Related: Where will the ‘blood moon’ total lunar eclipse be visible in March 2025?
The 1504 total lunar eclipse
“The 1504 eclipse is well-documented as having been used by Columbus, who knew of the eclipse prediction, to convince the native tribes in Jamaica to aid his crew,” Patrick Hartigan, a professor of physics and astronomy at Rice University in Houston, wrote in a recent paper published by the American Astronomical Society.
It’s a great story, but what does it have to do with the total lunar eclipse on March 13-14? Remarkably, the eclipses are 521 years apart, which means the moon takes an almost identical path through Earth’s shadow and occurs against the same background stars.
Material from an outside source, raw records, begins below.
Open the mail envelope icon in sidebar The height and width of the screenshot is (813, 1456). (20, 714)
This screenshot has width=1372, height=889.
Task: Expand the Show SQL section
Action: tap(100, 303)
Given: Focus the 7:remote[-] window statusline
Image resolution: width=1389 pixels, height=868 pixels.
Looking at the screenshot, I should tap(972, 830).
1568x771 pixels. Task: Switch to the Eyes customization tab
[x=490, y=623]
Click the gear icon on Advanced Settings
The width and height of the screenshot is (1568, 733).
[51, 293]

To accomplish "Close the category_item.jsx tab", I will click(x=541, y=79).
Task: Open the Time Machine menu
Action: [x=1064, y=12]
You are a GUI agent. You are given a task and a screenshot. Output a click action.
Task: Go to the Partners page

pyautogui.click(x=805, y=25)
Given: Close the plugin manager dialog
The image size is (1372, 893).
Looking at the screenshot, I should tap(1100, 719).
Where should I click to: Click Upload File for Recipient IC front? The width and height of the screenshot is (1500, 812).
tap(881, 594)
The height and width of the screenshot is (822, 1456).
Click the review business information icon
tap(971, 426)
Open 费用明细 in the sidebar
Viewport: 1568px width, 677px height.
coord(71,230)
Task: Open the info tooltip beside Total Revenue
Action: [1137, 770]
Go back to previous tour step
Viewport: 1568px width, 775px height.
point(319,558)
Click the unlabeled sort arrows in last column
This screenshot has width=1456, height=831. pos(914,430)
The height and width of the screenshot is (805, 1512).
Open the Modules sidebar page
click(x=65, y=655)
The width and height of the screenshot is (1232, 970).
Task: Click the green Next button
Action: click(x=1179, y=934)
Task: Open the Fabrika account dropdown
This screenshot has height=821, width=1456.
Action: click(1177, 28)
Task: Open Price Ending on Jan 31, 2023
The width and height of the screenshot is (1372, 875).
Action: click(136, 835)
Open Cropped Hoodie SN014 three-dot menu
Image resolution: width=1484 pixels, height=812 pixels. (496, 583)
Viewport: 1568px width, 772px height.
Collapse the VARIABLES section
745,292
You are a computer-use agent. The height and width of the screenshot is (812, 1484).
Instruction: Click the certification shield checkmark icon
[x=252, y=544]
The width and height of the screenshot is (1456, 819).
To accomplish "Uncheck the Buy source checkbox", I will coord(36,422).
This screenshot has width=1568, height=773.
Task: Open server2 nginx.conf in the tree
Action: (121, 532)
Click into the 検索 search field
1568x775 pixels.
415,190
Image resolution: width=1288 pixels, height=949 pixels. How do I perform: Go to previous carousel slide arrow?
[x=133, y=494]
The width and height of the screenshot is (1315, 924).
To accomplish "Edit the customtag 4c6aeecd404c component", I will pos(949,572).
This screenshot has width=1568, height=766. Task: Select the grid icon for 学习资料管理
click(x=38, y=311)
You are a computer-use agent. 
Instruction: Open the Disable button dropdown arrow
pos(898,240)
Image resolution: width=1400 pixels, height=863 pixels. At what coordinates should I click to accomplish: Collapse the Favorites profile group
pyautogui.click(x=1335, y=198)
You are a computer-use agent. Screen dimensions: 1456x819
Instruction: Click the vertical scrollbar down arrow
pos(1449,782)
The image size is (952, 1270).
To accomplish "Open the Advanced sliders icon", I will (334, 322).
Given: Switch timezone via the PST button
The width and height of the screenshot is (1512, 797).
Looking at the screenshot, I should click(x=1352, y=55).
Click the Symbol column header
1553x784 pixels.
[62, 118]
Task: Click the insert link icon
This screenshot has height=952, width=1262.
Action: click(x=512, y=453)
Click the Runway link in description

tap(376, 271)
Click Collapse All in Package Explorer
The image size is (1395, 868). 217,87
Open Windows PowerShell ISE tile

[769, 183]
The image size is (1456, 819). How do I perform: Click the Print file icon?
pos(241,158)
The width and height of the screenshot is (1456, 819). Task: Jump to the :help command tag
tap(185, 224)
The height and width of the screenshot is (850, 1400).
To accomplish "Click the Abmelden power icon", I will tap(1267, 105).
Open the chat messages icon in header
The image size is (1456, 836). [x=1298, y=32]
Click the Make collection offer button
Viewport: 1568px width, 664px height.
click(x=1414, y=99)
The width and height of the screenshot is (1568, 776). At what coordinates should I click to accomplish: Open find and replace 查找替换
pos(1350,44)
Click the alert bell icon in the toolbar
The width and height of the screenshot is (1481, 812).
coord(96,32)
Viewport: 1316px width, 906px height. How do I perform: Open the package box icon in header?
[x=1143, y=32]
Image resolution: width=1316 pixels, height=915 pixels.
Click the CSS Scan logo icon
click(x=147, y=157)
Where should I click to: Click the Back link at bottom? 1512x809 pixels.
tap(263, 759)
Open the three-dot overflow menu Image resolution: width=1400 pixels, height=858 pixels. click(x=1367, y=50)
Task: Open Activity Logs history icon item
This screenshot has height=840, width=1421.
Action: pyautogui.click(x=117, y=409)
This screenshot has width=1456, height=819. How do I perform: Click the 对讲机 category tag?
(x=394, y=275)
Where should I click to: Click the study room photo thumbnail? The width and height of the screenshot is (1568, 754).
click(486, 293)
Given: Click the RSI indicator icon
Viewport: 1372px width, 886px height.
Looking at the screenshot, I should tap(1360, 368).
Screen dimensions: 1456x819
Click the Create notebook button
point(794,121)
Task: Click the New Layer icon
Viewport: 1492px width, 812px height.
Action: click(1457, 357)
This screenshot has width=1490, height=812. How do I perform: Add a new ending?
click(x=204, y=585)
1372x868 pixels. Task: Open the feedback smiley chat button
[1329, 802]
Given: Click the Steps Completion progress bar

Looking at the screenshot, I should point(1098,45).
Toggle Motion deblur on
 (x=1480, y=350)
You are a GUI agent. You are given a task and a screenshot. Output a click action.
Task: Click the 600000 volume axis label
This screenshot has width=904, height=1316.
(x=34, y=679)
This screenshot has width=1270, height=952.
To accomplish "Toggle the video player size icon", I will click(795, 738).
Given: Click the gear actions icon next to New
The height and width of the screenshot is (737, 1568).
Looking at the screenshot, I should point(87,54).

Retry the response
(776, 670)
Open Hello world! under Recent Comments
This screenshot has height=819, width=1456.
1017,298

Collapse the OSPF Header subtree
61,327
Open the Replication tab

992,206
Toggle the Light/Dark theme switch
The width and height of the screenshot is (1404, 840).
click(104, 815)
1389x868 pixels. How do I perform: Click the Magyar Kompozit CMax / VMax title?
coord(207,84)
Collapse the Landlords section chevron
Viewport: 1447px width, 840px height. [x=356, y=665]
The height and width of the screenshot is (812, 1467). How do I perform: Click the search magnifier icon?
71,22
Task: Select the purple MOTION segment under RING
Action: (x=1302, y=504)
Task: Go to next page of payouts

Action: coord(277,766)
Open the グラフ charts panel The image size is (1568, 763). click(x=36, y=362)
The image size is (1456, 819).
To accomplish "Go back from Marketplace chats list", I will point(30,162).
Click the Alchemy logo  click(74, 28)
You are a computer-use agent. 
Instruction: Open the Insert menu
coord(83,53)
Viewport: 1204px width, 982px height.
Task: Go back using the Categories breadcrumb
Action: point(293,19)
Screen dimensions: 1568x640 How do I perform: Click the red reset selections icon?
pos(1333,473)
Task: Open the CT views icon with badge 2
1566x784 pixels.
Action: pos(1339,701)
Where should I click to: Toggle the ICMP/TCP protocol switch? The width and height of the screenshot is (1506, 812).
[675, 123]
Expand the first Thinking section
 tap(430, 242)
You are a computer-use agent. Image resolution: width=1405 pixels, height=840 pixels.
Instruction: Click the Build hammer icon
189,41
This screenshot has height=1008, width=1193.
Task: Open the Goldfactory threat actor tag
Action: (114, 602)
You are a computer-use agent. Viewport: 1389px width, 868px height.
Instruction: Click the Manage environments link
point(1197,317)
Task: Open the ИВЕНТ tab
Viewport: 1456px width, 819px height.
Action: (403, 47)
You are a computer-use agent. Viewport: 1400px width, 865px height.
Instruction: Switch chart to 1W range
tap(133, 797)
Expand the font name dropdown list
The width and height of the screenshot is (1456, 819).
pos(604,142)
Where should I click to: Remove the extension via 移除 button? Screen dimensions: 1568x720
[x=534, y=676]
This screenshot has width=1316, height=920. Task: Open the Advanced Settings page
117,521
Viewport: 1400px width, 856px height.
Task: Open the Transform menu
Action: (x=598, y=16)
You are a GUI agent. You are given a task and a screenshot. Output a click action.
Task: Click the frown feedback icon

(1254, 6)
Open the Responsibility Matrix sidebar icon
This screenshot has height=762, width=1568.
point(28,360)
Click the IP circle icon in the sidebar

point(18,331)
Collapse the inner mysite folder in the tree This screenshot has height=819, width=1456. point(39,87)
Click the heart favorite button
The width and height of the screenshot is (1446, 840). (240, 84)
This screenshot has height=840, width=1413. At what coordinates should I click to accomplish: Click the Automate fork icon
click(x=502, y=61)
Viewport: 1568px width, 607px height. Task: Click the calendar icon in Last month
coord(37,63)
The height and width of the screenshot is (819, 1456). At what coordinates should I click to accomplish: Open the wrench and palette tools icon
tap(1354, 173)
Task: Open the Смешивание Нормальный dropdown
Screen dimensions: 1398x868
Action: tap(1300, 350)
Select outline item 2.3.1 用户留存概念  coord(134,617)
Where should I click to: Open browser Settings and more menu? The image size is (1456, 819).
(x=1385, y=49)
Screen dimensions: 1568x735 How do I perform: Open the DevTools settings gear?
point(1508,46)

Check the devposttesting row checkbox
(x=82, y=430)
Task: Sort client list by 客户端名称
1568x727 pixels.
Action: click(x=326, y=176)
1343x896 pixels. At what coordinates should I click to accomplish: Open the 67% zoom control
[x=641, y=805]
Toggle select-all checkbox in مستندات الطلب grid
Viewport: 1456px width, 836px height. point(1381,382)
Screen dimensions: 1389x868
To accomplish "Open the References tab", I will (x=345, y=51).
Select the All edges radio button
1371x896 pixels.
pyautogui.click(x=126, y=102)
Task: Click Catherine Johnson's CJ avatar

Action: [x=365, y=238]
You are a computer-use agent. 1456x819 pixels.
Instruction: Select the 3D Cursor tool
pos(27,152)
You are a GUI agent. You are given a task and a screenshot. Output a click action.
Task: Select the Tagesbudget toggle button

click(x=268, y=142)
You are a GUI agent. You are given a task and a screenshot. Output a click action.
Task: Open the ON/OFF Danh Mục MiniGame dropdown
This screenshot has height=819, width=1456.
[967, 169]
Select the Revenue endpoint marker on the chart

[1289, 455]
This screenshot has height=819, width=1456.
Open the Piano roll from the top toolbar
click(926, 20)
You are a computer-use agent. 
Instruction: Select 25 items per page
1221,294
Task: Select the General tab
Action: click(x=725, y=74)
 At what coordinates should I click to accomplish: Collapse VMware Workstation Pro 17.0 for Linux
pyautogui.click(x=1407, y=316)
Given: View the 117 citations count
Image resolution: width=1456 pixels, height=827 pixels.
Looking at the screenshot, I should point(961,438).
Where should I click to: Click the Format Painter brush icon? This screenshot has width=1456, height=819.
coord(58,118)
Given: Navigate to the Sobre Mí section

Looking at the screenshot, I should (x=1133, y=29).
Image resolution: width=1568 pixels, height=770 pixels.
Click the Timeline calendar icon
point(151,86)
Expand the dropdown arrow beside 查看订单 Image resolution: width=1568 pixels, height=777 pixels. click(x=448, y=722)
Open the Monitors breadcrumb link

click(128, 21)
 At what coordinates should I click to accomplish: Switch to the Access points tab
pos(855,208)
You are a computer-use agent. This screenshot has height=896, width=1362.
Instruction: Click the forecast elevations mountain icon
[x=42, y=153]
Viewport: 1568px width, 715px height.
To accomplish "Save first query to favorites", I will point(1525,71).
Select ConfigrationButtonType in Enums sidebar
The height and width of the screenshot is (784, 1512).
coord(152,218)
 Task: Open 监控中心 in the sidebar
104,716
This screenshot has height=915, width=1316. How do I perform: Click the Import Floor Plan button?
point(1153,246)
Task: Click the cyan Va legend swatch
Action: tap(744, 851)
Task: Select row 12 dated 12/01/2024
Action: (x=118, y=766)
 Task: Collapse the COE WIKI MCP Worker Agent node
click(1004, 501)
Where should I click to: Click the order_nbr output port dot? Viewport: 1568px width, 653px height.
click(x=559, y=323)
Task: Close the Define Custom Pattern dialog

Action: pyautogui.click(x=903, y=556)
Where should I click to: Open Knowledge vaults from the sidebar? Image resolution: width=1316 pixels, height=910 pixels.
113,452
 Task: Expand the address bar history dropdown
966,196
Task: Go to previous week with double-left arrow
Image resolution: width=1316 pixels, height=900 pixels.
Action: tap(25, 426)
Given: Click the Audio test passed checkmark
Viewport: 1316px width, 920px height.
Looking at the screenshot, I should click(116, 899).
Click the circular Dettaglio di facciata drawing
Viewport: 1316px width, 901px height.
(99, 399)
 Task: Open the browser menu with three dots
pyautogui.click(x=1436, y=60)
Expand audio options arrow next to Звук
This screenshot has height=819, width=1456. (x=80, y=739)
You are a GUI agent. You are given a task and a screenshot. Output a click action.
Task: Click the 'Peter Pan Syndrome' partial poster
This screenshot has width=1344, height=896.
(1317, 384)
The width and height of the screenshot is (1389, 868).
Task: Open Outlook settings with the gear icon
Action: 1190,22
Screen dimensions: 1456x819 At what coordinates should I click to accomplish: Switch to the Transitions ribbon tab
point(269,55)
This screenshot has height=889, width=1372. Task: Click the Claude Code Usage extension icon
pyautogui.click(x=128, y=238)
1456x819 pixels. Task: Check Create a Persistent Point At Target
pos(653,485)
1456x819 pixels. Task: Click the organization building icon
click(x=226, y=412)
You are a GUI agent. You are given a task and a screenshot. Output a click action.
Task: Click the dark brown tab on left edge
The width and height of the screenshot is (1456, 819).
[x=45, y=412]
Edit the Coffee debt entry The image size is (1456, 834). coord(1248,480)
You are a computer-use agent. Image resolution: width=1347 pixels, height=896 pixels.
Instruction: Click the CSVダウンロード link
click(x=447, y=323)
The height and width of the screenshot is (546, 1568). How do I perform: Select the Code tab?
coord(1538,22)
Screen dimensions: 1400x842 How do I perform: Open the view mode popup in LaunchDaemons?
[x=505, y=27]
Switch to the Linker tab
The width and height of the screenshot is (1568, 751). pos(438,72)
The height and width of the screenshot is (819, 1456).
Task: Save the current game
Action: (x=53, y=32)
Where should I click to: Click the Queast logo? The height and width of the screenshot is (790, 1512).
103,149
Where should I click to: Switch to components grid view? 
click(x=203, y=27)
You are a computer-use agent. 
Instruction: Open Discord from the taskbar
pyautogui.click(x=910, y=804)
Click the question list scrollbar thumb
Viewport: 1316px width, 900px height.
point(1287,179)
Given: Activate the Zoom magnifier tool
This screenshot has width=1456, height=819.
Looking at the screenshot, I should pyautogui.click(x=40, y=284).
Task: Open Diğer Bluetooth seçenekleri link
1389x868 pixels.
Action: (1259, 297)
How lunar eclipses are predicted
This striking similarity is no coincidence. All eclipses come in families called Saros. A near-identical eclipse occurs every 223 “lunations” — orbits of the moon around Earth. According to NASA, that’s once every 6,585.3 days — or 18 years, 11 days, 8 hours. The total lunar eclipse on March 13-14, 2025, is part of a pattern Saros 123 cycle, which has been producing total lunar eclipses every 18 years, 11 days, 8 hours since July 16, 1628, and will do so until April 4, 2061.
Multicentury eclipse cycles
Saros, which literally means “the repetition,” is how eclipses are predicted many centuries ahead. However, there are other cycles at play. One is the Hypersaros, a multigenerational cycle that lasts 521 years. That’s equivalent to 25 Saros cycles, and it has an observable effect. Eclipses separated by a Hypersaros have similar depths, appear very close to the same location in the sky, and occur at nearly the same time of year, according to Hartigan.
On March 13-14, skywatchers will have the same view of the “blood moon” total lunar eclipse as Columbus and the Arawak people had on Feb. 29, 1504, a celestial déjà vu that echoes across more than five centuries.